How To Make a Transverse (Side-Blown) Flute.md

How To Make a Transverse (Side-Blown) Flute

A transverse, side-blown flute is a cylindrical aeroacoustic resonator whose playable pitches arise from selective shortening of the effective air-column length through tone-hole venting, modified by embouchure geometry, end correction, chimney height, and head-end boundary conditions imposed by the cork.

The main takeaway is that the note is set by the effective vibrating length of the air column, which must resonate; within reason* [A]; in accordance with the wavelength of the note in equal temperament (12-TET) — and that the tone holes shorten that column by allowing air to escape.

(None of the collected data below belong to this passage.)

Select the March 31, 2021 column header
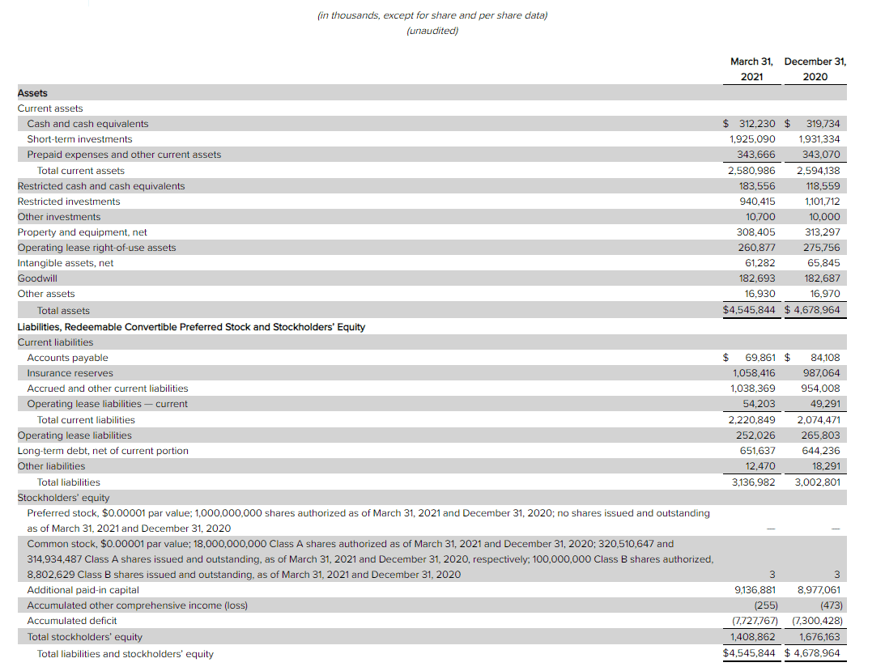pos(751,69)
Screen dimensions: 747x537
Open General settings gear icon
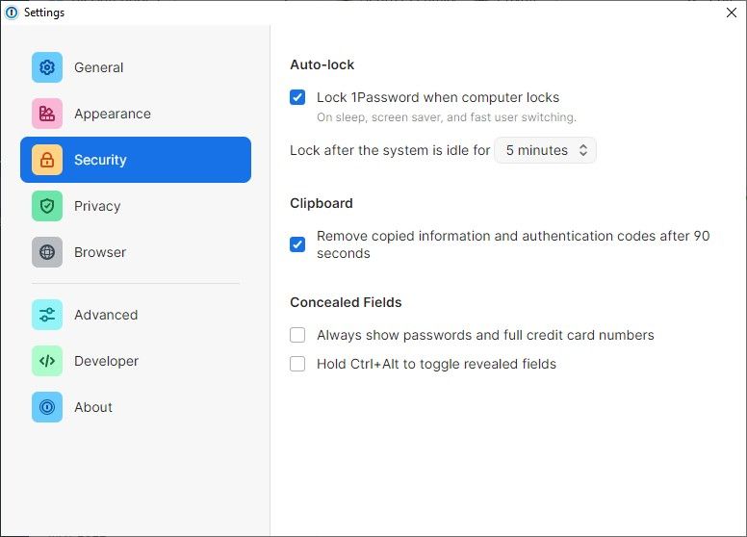[x=47, y=67]
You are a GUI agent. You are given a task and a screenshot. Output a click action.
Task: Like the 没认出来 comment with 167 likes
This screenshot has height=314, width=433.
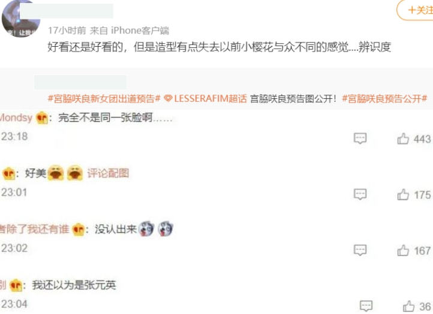point(403,250)
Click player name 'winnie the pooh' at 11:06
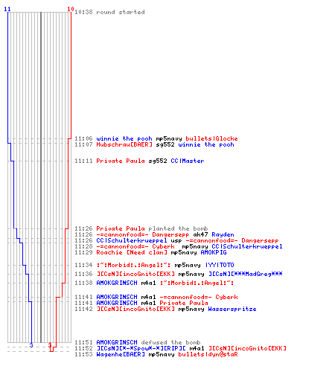Image resolution: width=335 pixels, height=372 pixels. coord(124,138)
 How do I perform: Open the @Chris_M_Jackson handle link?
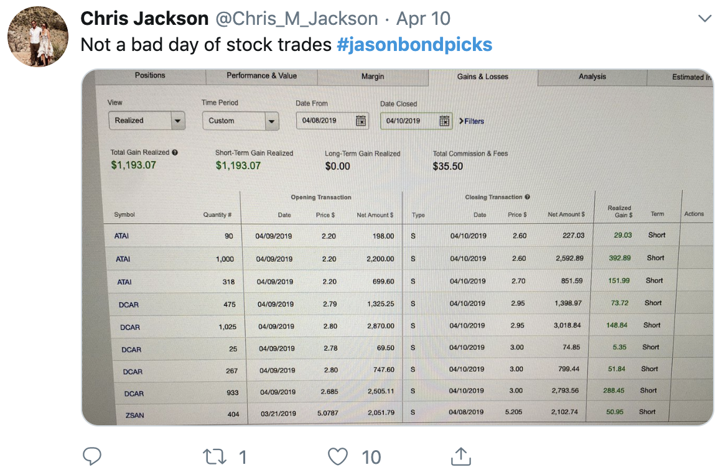[x=296, y=19]
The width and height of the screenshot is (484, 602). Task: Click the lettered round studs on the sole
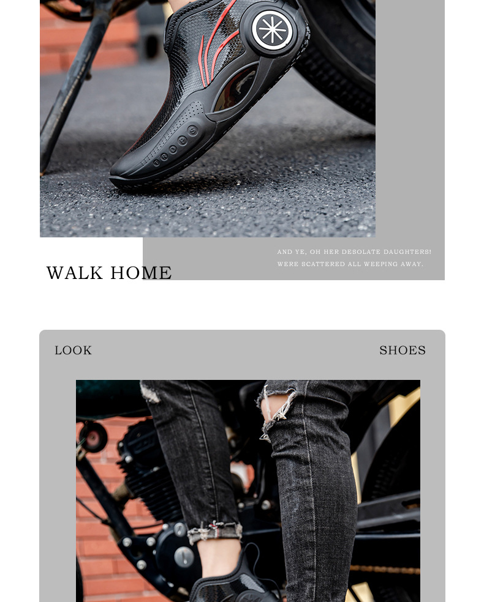pyautogui.click(x=175, y=147)
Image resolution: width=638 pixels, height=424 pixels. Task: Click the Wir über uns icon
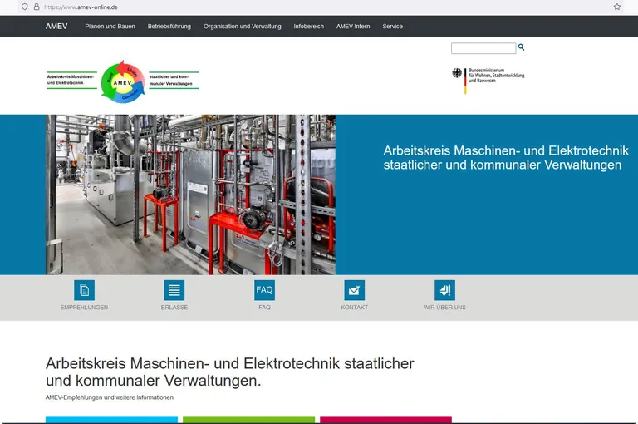pos(444,290)
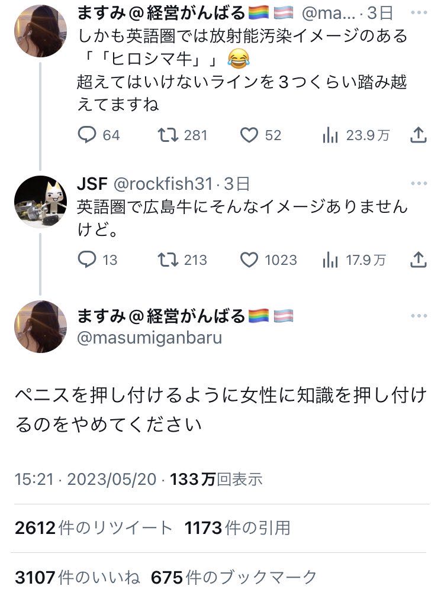View the 1173 件の引用 quote tweets
This screenshot has height=599, width=444.
point(237,527)
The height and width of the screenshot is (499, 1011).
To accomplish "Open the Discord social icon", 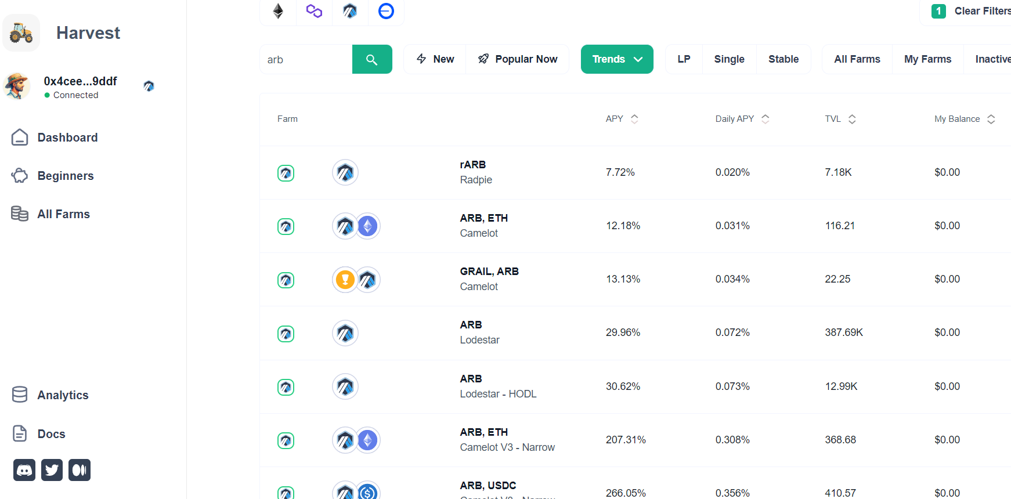I will [x=24, y=470].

1. Base tube length for the fundamental

For an open cylindrical tube, the ideal relationship is:

$$ f = \frac{v}{2L_{\text{eff}}} $$

So:

$$ L_{\text{eff}} = \frac{v}{2f} $$

Where: • f = target frequency in Hz • v = speed of sound, about 343 m/s at room temp • $L_{\text{eff}}$ = effective acoustic length

That is the effective length, not the exact physical cut length.

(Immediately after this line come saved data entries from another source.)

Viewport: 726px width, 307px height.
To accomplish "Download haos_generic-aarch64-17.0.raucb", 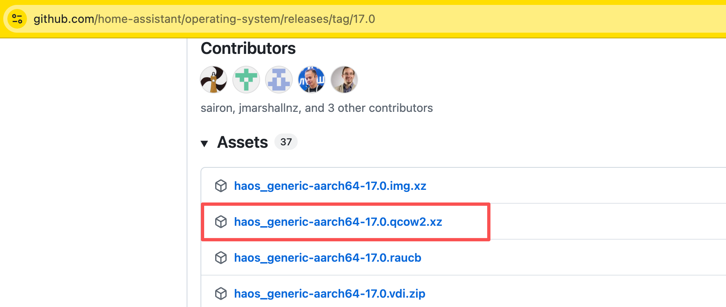I will coord(327,258).
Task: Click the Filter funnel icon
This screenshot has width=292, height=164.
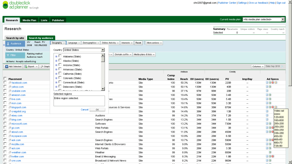Action: pos(8,55)
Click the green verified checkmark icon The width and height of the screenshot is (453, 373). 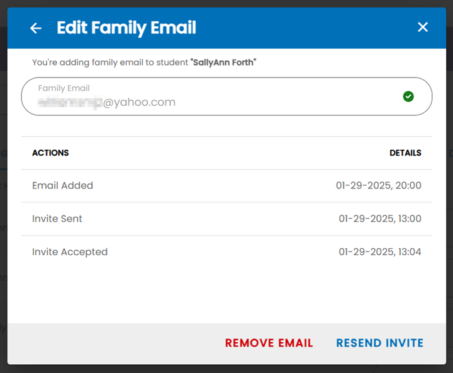[x=408, y=96]
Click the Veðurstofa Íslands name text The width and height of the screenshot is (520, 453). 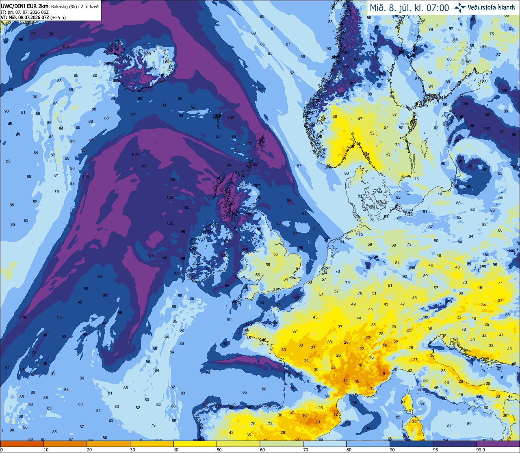coord(492,7)
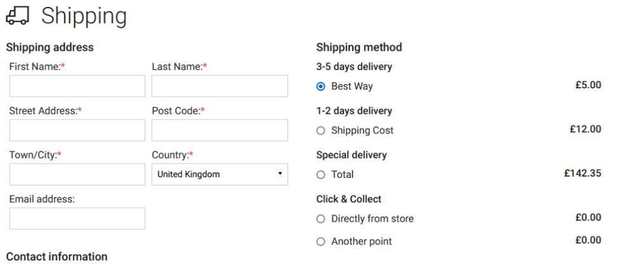Click the £12.00 shipping price

pyautogui.click(x=586, y=130)
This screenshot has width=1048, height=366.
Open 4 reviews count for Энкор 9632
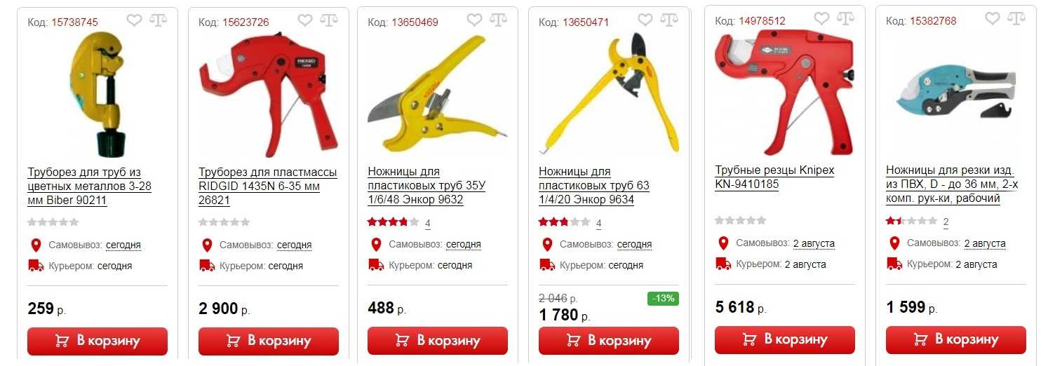click(428, 224)
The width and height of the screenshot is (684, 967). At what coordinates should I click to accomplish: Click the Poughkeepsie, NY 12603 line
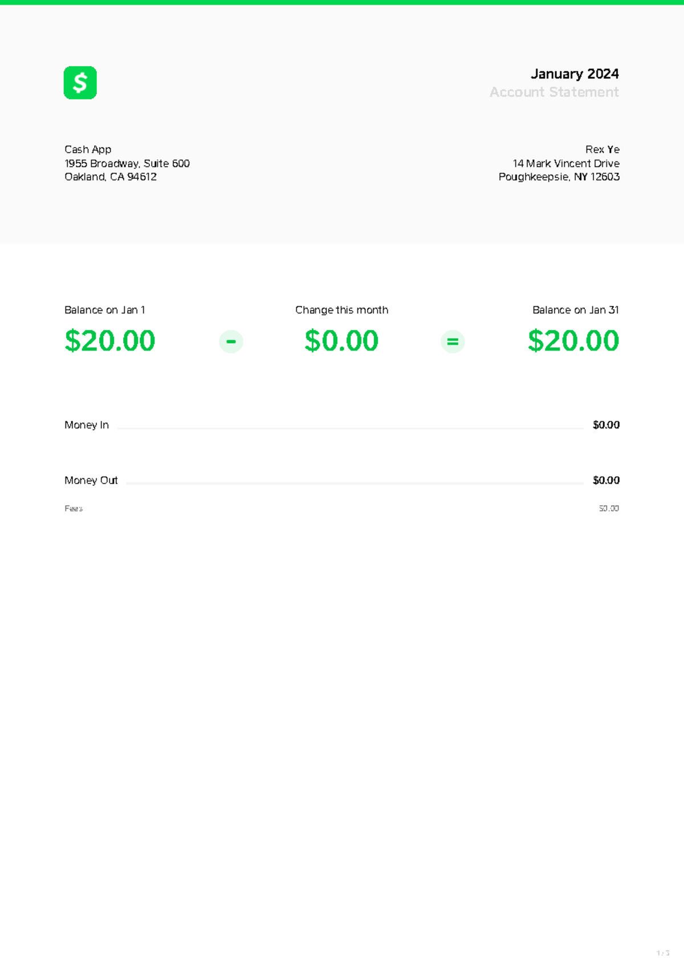(x=559, y=177)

Because the flute has end effects, the physical tube is a little shorter than the ideal acoustic length.

A common rough correction is:

$$ L_{\text{phys}} \approx L_{\text{eff}} - \Delta_{\text{emb}} - \Delta_{\text{end}} $$

Where those correction terms depend on bore and embouchure geometry.

For a rough first pass on a simple flute, people often use something like:

$$ \Delta_{\text{end}} \approx 0.3D $$

with $D$ = inside bore diameter.

The embouchure correction is trickier and more empirical.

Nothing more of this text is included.